_Text excerpt_:
******

Pills containing estrogen and progesterone do not improve the quality of life for most women who have gone through menopause, erasing the last reason many women had for taking the once-popular drugs, a major government study reported yesterday.
The federally funded Women's Health Initiative last summer issued the landmark conclusion that the risks of hormone therapy outweighed any protection from osteoporosis and other diseases. In this new study, the initiative produced convincing evidence that for most women the hormones also fail to improve their sense of vitality, memory, mental health, sleep, sexual satisfaction or other measures of well-being.
"We found almost imperceptible differences on all the measures we looked at," said Jennifer Hays of the Baylor College of Medicine in Houston, who coordinated the new research. "For the average woman, it does not have much of an effect."
The only evidence of possible benefit was for younger women who had trouble sleeping because of severe hot flashes and night sweats. Those women -- 10 percent to 20 percent of those using hormones -- seemed to get some relief, but it appeared to be minimal and temporary, lasting only for the first year after menopause, Hays said.
The findings contradict long-held popular conceptions that led women to take hormones for years to alleviate the short-term discomfort and long-term health threat from menopause. For millions of women agonizing over whether to take hormones, the new findings should make their decision to stop easier, experts said.
"I think this is another bit of evidence that really now suggests that there's absolutely no reason for women who feel well to take hormones," said Deborah Grady of the University of California at San Francisco.
The Women's Health Initiative, a massive National Institutes of Health project aimed at studying a range of medical issues by following thousands of women for many years, shocked women and doctors last July. The study concluded that any health benefit the hormone combination offered, such as protecting against the bone-thinning disease osteoporosis and colon cancer, was outweighed by an increased risk for heart attacks, strokes, blood clots and breast cancer.
The announcement created widespread anxiety and confusion. Millions of women stopped taking the hormones, but some continued, or quickly resumed, because of debilitating problems such as hot flashes, night sweats and vaginal dryness. Others were uncertain what to do because of the common belief that the hormones could significantly improve a woman's quality of life by boosting her energy, improving her memory, invigorating her sex life and by alleviating the troubling symptoms.
Previous research produced mixed results on the hormones' usefulness for such purposes. The new analysis was designed to provide definitive evidence by studying the largest number of women ever in the best-designed format.
The study involved 16,608 women ages 50 to 79, half of whom took the hormone combination Prempro while the other half took a placebo. All of them answered detailed questions about their physical, emotional and cognitive well-being.

******

_Provided records_:
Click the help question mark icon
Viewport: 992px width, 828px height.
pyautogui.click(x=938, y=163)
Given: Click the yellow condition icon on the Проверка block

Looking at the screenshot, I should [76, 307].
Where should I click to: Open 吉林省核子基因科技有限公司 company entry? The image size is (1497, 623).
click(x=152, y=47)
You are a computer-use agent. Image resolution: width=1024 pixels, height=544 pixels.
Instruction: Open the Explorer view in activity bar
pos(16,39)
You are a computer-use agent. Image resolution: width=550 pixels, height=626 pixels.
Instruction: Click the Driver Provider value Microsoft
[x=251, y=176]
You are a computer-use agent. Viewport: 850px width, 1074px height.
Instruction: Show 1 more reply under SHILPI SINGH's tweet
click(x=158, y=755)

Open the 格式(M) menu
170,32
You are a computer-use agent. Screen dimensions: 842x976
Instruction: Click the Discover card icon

******

_What this exercise asks_:
1. In the hormone therapy article, how many women took part in the study, and what ages were they?
2. Carry the hormone therapy article forward from its final sentence.
The rows have nothing to do with the hormone therapy article.

_Answers to this exercise_:
1. 16,608 women, ages 50 to 79.

2.
Overall, the study found no indication that women would notice a difference in their lives from taking the hormones, according to a report that will be published in the May 8 issue of the New England Journal of Medicine. Officials released the study early to help women struggling to decide what to do.
Since most of the women in the study were not reporting problems when the study began, the researchers did a more detailed analysis of data from more than 2,000 women who had reported moderate to severe symptoms and found some indication those taking hormones felt better.
But the improvement was marginal, and even those who did seem to benefit would probably have started to feel better without hormones after about a year, Hays said. In fact, data on 1,500 women who were followed for three years showed that the benefit disappeared.
"I think this is reassuring news for women who stopped taking hormones this summer because of health concerns. Even for women who are having hot flashes, our findings suggest they should hang in there," Hays said.
Hays acknowledged, however, that the study did not include women who were suffering the most severe problems, because those women were so badly affected they would not volunteer for a study that might end up substituting dummy pills for their hormones. "I would not apply our results to those women," Hays said.
Wyeth Pharmaceuticals, which makes Prempro, said the findings were not surprising because most of the women in the study were not suffering from debilitating symptoms.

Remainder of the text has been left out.